Le X

Publié le par DonaSherif

" Tu ne l'emporteras pas au paradis ! "

 

En vacances, Joy Baker était parti pour St-Juin,  une station balnéaire paisible. Toutefois, frappé par la beauté du paysage liminaire de la ville de St-Brique, un endroit ignoré des cartes et des GPS, il décida sur le champ d'y séjourner.

 

 

La veille avait laissé lieu à l'une de ces scènes de ménage dont ni lui, ni Maria ne sortait vraiment indemne. Maria avait la fâcheuse propension de l'accuser de tout : leur vie de couple monotone et sans joie, le départ de leurs grands enfants qui avaient quitté le foyer parental devenu pesant et délétère, la retraite qui avançait à grands pas et ne laissait entrevoir, pour l'un et pour l'autre qu'une suite de jours voués à l'ennui et aux querelles domestiques.

Mais cette fois-ci avait été la plus violente de toutes. Il n'y avait plus qu'à partir. Joy Baker avait fui : emballé quelques vêtements, livres, accessoires de toilette, ordinateur portable et c'est mutique qu'il avait quitté son domicile sous le regard haineux de son épouse.

 

Un souffle de liberté s'épanouissait en lui et à la vue de cette route, presque déserte et loin des villes qui défilait à grande vitesse sous ses yeux, il se sentit prêt à tout, son objectif principal étant de ne pas rentrer. Ils auraient dû partir ensemble, ces vacances étaient programmées depuis longtemps. Maria aimait, comme lui, les villages pittoresques et paisibles, loin des sites touristiques incontournables et bondés. Pour la première fois depuis longtemps, Joy était seul. Seul... le mot s'étendit à l'horizon tel un oriflamme glorieux et enivrant.

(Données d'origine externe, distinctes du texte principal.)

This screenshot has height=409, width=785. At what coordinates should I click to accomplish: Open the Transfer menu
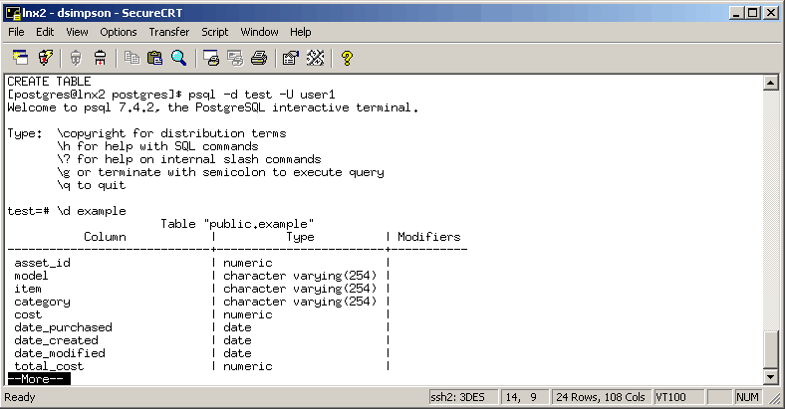168,32
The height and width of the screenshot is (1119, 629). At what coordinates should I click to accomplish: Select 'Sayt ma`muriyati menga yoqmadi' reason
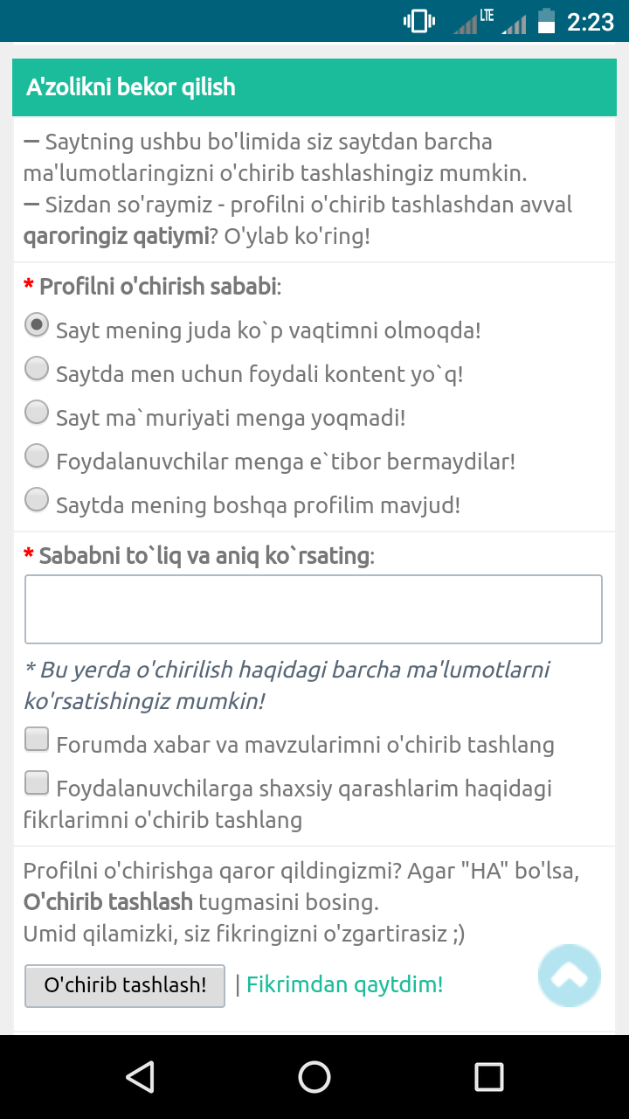click(x=37, y=412)
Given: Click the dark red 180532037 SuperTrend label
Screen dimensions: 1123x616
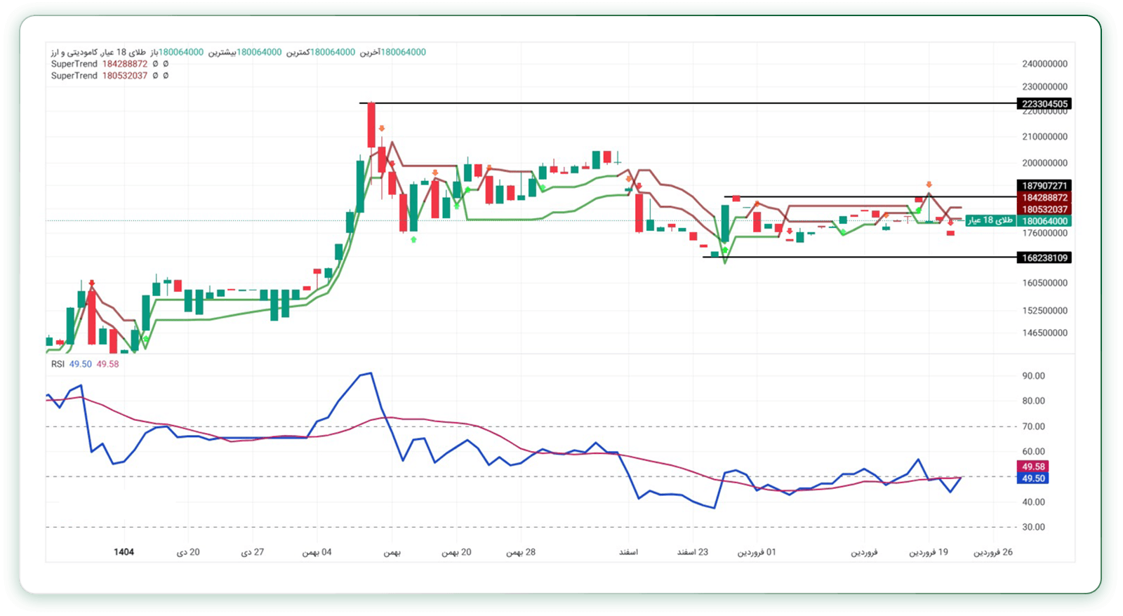Looking at the screenshot, I should click(1044, 209).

C'était une vraie victoire pour Joy. Jamais il ne s'en serait cru capable.

 

Le GPS ne répondait plus depuis plusieurs minutes.

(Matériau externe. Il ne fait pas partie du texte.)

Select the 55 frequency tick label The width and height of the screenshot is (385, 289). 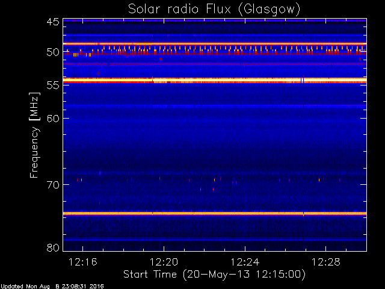pyautogui.click(x=52, y=85)
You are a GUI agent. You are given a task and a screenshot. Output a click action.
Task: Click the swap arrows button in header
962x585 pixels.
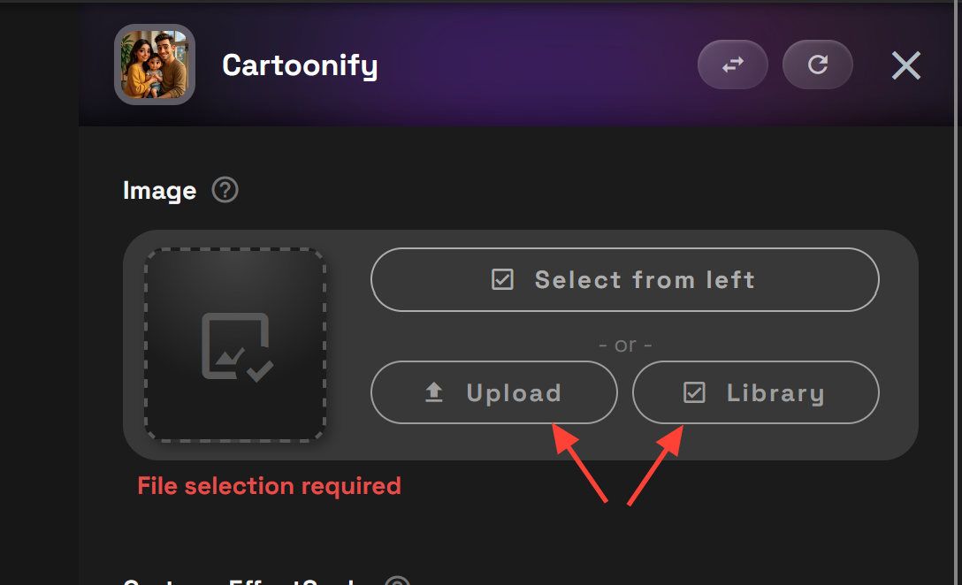click(x=732, y=65)
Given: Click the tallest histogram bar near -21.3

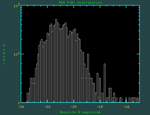Looking at the screenshot, I should click(x=56, y=61).
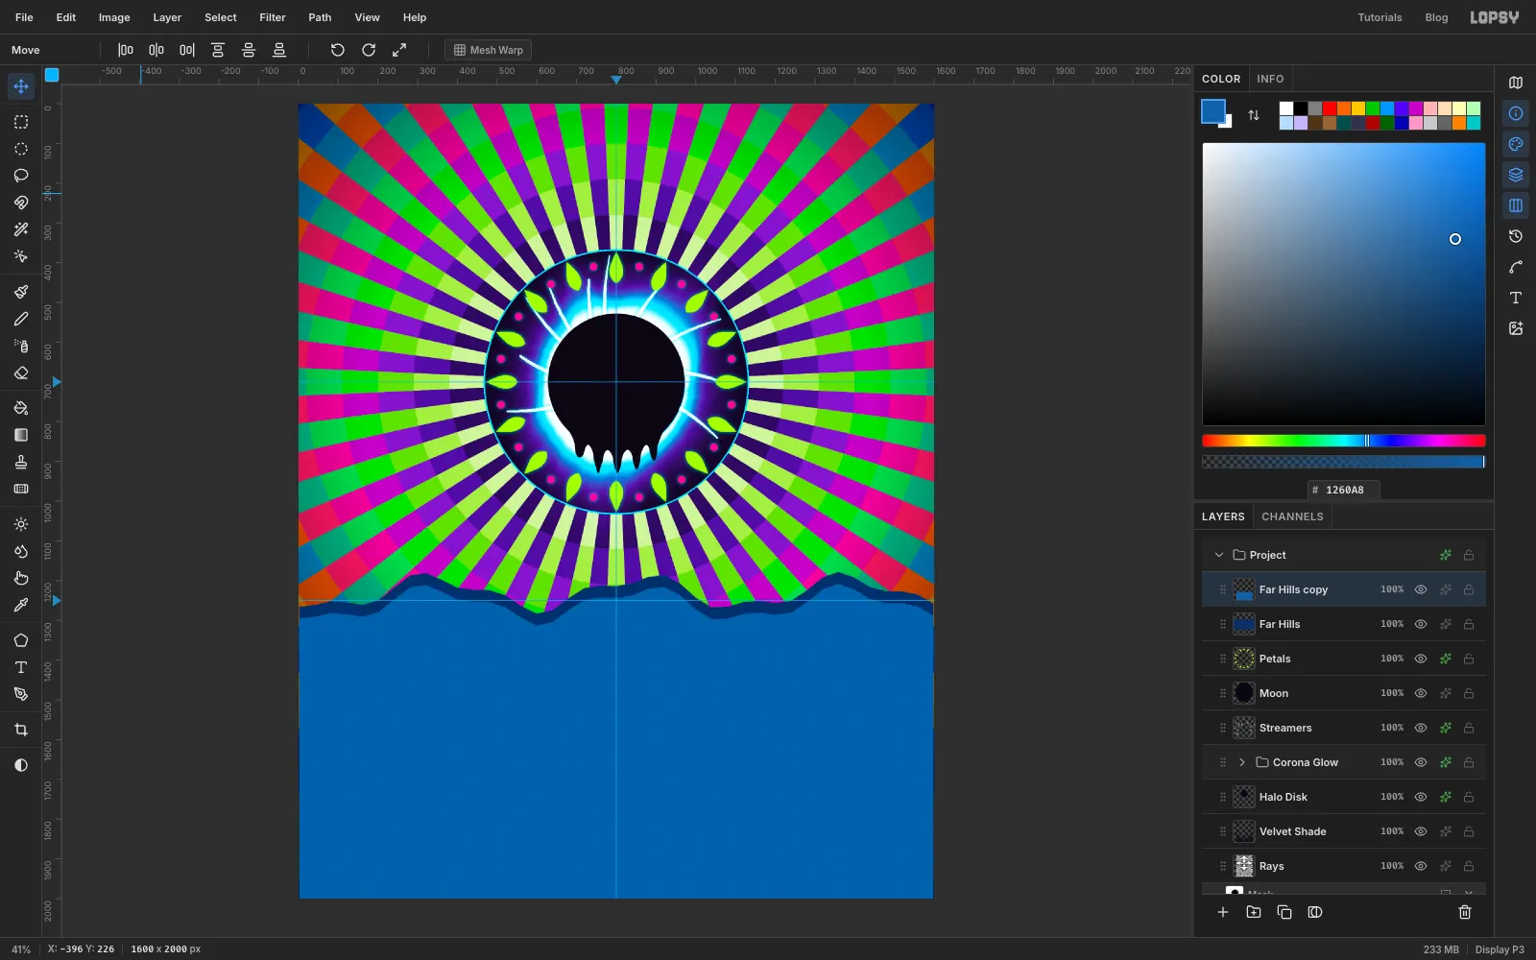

Joy avait inscrit la petite ville de sa destination initiale en début de parcours et il avait roulé au son de la voix numérique lui indiquant les directions à prendre. Il jeta un œil sur son téléphone portable, fixé au tableau de bord et vérifia de l’œil ce qu'il indiquait : « Pas de signal GPS. Surveillez la route en surbrillance. ». Plus de connexion donc... On devait être en pleine campagne.

 

Il continua cependant de conduire, envahi par une bouffée d'aventure qui décuplait à présent la nouvelle prise de liberté et sans se soucier de sa destination, envisagea d'aller le plus loin possible et de s'arrêter quand il en aurait envie. Il haïssait Maria. Il haïssait ce qu'ils étaient devenus ensemble. Et tout en conduisant, il l'injuria longtemps, inventa des dialogues avec elle qui n'avaient jamais eu lieu et n'auraient plus jamais lieu, déversa sa bile sur une Maria qu'il avait quittée le matin même. Il avait besoin de régler ses comptes. Et l'ectoplasme de sa femme, presque vivant dans l'habitacle de la voiture, lui répondait par autant d'insultes que lui en proférait contre elle.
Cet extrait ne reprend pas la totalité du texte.